O ministro Gilmar Mendes, do Supremo Tribunal Federal (STF), determinou nesta sexta-feira (27) a proibição de reprogramações financeiras por parte do Ministério Público e de tribunais, visando impedir a aceleração do pagamento de benefícios adicionais, conhecidos como penduricalhos. A medida reitera uma decisão anterior, proferida na última terça-feira (24).
Esses benefícios, ao serem somados aos salários dos servidores dos respectivos órgãos, superam o teto remuneratório constitucional de R$ 46,3 mil. A decisão proíbe expressamente a reprogramação financeira com o objetivo de concentrar, acelerar ou ampliar desembolsos, bem como a inclusão de novas parcelas ou beneficiários não previstos no planejamento original.
Escopo e Contexto da Medida
A determinação foi emitida após o Supremo Tribunal Federal adiar para 25 de março a votação sobre a suspensão mais ampla dos penduricalhos. Mendes esclareceu que apenas os valores retroativos já programados e legalmente reconhecidos podem ser efetivados.

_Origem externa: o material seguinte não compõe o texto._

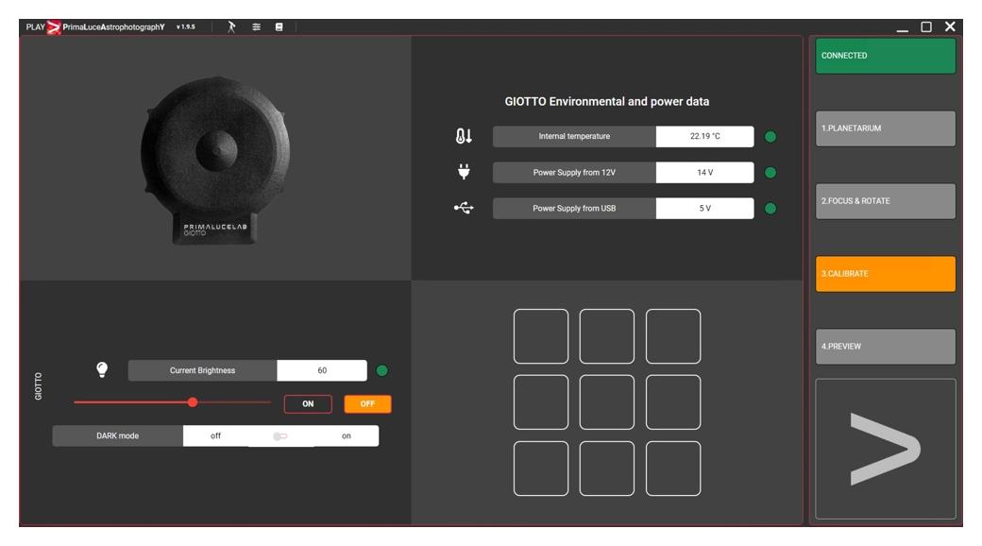Click the document icon in the top bar
This screenshot has width=982, height=546.
coord(279,26)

Requisição de Informações aos Conselhos
Adicionalmente, o ministro solicitou que o Conselho Nacional de Justiça (CNJ), o Conselho Nacional do Ministério Público (CNMP) e o Ministério Público do Rio de Janeiro (MPRJ) forneçam, em um prazo de 48 horas, esclarecimentos detalhados sobre o cumprimento da decisão que suspendeu o pagamento dos mencionados benefícios.